Selon le rapport publié par GSMA (l’organisme qui regroupe les opérateurs télécoms dans le monde) et la Conférence des Nations unies pour le commerce et le développement (Cnuced), le Gabon est leader du commerce électronique dans la zone CEEAC (Angola, Burundi, Cameroun, République centrafricaine, Tchad, Congo, République démocratique du Congo, Guinée équatoriale, Gabon, Rwanda, São Tomé-et-Principe) pour le compte de l’exercice 2019.

Le rapport indique à cet effet : « Les États membres de la CEEAC sont à la traîne de nombre de leurs pairs régionaux en ce qui concerne leur préparation à s’engager dans les achats en ligne et à en tirer profit.

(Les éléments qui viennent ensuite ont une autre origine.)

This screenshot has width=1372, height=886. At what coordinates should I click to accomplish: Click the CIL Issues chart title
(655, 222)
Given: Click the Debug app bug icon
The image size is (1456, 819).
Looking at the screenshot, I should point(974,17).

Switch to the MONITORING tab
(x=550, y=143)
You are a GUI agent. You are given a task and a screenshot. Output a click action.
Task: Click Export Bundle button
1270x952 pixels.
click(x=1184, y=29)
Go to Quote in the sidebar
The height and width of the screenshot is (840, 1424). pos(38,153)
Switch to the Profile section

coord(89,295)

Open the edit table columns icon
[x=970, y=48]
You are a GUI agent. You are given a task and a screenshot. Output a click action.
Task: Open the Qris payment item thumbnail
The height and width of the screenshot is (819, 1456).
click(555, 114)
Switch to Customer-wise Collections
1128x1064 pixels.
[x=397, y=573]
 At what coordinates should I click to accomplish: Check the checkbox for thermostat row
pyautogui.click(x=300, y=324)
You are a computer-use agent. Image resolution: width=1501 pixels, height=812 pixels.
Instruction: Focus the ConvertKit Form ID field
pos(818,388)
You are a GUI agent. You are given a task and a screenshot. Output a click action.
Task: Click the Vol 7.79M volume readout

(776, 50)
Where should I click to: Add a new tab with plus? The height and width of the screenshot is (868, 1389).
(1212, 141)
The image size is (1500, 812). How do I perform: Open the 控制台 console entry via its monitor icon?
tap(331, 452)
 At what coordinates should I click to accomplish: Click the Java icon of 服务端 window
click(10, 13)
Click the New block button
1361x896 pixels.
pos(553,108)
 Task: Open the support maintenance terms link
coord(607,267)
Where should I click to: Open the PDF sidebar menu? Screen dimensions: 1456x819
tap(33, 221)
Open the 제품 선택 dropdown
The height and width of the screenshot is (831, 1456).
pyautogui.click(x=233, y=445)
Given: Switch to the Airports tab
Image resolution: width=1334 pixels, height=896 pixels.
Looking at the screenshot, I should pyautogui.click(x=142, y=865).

Les quatre premiers pays d’Afrique subsaharienne classés sont le Kenya (88), le Nigeria (79), l’Afrique du Sud (76) et Maurice (58). Toutefois, les 11 États membres de la CEEAC ne figurent pas parmi les 100 premiers, le Gabon étant le mieux classé (106). En termes de valeur de l’indice, quatre États de la CEEAC (le Gabon, le Cameroun, le Rwanda et l’Angola) obtiennent un score supérieur à la moyenne de l’Afrique subsaharienne (29), mais considérablement inférieur à la moyenne mondiale (55) ».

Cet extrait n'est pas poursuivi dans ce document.